La vida familiar como todo
en la naturaleza cumple unos ciclos invariables, un día mis abuelos se
marcharon y la caja con las fotos pasó a manos de mi tía la mayor y allí siguen
bien resguardados nuestros recuerdos, recuerdos que un día tal vez me toque
custodiar al ser la mayor de la tercera generación, pero en la caja de cartón
el paso del tiempo se detuvo con el nacimiento de mí nieta mayor, con la
llegada de internet y la digitalización de la fotografía ahora nuestros
recuerdos viajan por redes invisibles, están guardados en otra caja algo más
nueva, pero en la que mis nietos al buscar no encuentran nada, algunos se
conservan en una simple tarjeta, no importa el soporte en el que las
resguardemos del paso el tiempo, pero para acceder a ellas necesitamos el
ordenador, la televisión en definitiva dedicar tiempo.
La forma más fácil de
acceder a nuestras fotos es guardarlas en el ordenador, pero ¿cuántas veces las
hemos perdido irremediablemente por un accidente informático?
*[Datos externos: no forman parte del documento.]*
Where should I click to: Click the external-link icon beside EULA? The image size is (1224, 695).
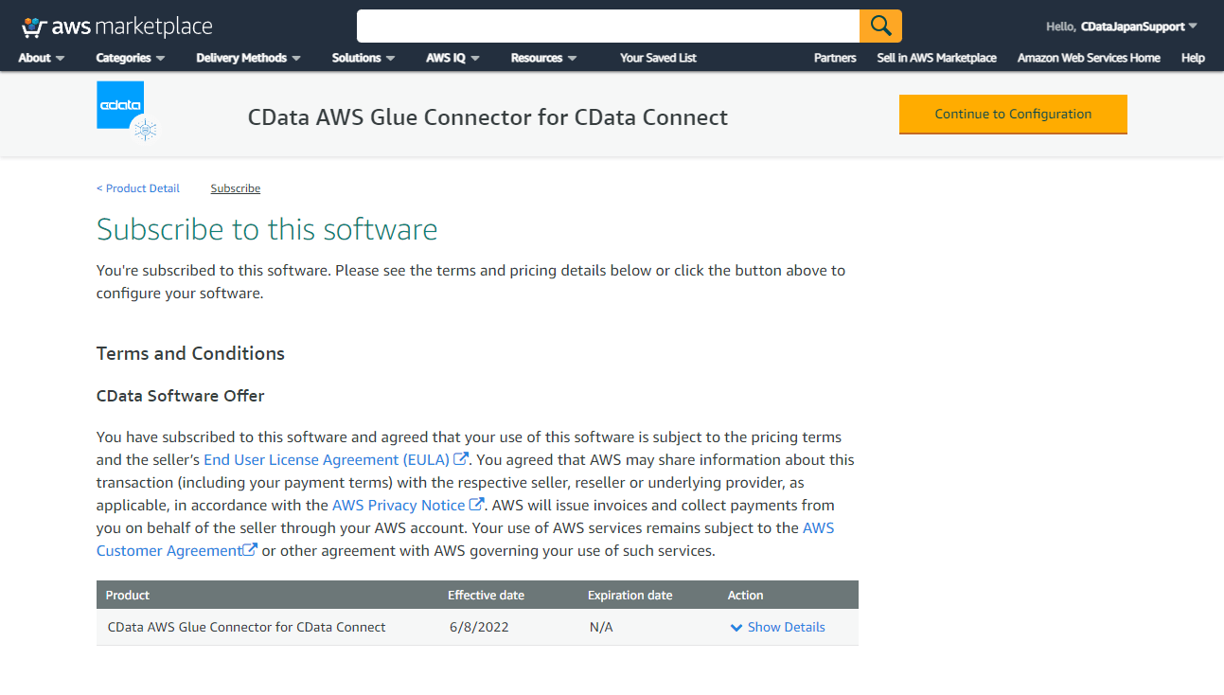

Lo he vivido en
primera persona, la historia gráfica de mi familia guardada en el ordenador y
un buen día una infección, un intruso me arrebataron mis recuerdos, el de mis
hijos y el de mis nietos, mi nieto Alejandro nunca podrá ver la primera vez que
jugó con la nieve, ni los demás tendrán la visión de sus caras el día de la llegada de
los Reyes Magos, tampoco la pequeña su carita de gusto al saborear la primera
papilla. Y yo me pegunto cuando mis bisnietos comiencen a tener consciencia
familiar ¿en qué vieja caja encontrarán sus raíces?